▸ **EXTRAIT**
# # # # #

L’histoire d’un blessé qui cesse de l’être et redécouvre le langage, l’histoire d’une vie en équilibre instable, pleines de rumeurs, de documents tronqués, d’oublis et de ressouvenirs. Quand les souvenirs sont figés comme des images arrêtées, comment la mémoire peut-elle fonctionner ? Spectacle en arabe surtitré en français.
Spectacle en arabe surtitré en français.
À dix-sept ans, Yasser, le frère de Rabih Mroué, subit une blessure qui le contraint à réapprendre à parler. C’est lui qui nous fait face sur scène.
Ce questionnement de la représentation et des limites entre fiction et documentaire est depuis toujours au cœur de la recherche de Rabih Mroué. Ici, des faits réels tissent un récit haletant, émouvant, fantaisiste, sans pathos, creusant la portée intime des événements subis, et s’ingéniant à déconstruire les règles classiques du théâtre.
Le titre planant de la pièce est emprunté à un poème de Yasser, écrit encore enfant, délicat et prometteur, dans un pays où candeur et rêve peinent à subsister.

# # # # #

Lignes indiquant l'emplacement des cibles
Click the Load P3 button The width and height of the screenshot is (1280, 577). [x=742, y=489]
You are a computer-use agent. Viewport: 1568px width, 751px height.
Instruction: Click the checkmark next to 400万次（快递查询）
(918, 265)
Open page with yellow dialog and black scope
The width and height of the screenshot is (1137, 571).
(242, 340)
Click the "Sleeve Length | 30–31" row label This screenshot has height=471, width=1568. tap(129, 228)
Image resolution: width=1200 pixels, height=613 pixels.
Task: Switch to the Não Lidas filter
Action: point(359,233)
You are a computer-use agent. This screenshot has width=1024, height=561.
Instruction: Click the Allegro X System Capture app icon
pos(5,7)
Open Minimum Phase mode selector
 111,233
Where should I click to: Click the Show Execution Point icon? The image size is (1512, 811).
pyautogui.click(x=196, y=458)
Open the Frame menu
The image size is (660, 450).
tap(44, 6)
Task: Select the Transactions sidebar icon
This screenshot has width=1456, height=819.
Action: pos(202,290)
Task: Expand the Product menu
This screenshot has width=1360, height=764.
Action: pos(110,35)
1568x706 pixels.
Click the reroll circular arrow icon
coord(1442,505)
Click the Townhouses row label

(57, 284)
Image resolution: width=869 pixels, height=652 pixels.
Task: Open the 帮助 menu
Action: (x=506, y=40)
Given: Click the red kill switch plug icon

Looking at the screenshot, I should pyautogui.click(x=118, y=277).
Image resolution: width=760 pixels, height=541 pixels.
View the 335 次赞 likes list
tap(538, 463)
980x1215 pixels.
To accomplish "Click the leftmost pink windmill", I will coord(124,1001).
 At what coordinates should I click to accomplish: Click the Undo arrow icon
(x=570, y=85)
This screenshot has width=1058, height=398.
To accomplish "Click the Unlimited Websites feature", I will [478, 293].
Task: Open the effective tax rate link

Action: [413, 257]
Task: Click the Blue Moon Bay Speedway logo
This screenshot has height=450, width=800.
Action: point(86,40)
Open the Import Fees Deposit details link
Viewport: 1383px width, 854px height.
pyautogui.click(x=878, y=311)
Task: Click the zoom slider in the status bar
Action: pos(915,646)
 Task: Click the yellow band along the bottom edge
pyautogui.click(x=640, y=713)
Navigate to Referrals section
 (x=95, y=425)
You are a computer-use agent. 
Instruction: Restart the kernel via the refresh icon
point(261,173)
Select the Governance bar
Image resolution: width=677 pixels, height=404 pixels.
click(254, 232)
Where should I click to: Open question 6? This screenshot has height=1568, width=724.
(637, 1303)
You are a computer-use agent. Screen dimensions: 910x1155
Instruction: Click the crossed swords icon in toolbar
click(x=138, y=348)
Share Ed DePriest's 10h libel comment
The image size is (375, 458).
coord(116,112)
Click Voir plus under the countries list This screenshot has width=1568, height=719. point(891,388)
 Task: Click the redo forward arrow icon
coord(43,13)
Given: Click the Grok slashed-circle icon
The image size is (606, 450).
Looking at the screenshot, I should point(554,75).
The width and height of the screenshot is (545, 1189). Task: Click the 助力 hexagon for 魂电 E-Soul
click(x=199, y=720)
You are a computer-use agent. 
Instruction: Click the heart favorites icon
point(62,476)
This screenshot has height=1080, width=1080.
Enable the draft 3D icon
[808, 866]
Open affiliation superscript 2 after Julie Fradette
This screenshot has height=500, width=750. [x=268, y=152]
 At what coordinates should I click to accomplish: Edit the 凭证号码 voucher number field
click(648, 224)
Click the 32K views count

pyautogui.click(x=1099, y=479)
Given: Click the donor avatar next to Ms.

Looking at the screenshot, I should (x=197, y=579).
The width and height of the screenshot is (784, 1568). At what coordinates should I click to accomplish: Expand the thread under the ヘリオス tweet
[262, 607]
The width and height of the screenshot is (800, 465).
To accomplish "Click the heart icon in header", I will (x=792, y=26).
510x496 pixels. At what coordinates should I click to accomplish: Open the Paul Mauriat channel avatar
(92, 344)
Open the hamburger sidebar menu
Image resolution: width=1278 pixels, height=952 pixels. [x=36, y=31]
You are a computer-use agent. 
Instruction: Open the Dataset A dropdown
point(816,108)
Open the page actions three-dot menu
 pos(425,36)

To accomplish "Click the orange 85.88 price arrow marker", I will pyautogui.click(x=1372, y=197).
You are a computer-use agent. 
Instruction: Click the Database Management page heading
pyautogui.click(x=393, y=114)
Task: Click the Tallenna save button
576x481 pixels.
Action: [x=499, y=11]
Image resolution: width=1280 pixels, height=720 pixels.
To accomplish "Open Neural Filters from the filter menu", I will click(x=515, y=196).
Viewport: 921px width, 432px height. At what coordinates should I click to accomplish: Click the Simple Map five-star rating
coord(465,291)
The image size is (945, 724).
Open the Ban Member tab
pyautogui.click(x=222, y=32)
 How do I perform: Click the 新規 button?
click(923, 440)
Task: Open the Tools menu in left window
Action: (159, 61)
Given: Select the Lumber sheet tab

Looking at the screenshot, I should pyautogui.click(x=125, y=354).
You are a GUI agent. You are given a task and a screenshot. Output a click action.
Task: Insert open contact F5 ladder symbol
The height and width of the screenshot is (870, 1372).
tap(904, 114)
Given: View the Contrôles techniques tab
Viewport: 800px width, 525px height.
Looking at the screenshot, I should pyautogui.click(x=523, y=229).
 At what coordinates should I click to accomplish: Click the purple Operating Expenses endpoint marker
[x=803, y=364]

# # # # #

▸ **CONSIGNE 1**
Recopiez fidèlement le passage du texte sur le spectacle de Rabih Mroué, depuis « L’histoire d’un blessé » jusqu'à « classiques du théâtre. » inclus.
▸ **CONSIGNE 2**
Dans le texte sur le spectacle de Rabih Mroué, reformulez sous forme de liste le paragraphe qui commence par « Ce questionnement de la représentation », en gardant ses faits principaux.

▸ **RÉPONSE ATTENDUE 1**
L’histoire d’un blessé qui cesse de l’être et redécouvre le langage, l’histoire d’une vie en équilibre instable, pleines de rumeurs, de documents tronqués, d’oublis et de ressouvenirs. Quand les souvenirs sont figés comme des images arrêtées, comment la mémoire peut-elle fonctionner ? Spectacle en arabe surtitré en français.
Spectacle en arabe surtitré en français.
À dix-sept ans, Yasser, le frère de Rabih Mroué, subit une blessure qui le contraint à réapprendre à parler. C’est lui qui nous fait face sur scène.
Ce questionnement de la représentation et des limites entre fiction et documentaire est depuis toujours au cœur de la recherche de Rabih Mroué. Ici, des faits réels tissent un récit haletant, émouvant, fantaisiste, sans pathos, creusant la portée intime des événements subis, et s’ingéniant à déconstruire les règles classiques du théâtre.

▸ **RÉPONSE ATTENDUE 2**
- La représentation et les limites entre fiction et documentaire sont depuis toujours au cœur de la recherche de Rabih Mroué.
- Dans cette pièce, des faits réels composent un récit haletant, émouvant, fantaisiste et sans pathos.
- Ce récit creuse la portée intime des événements subis.
- Il s'ingénie à déconstruire les règles classiques du théâtre.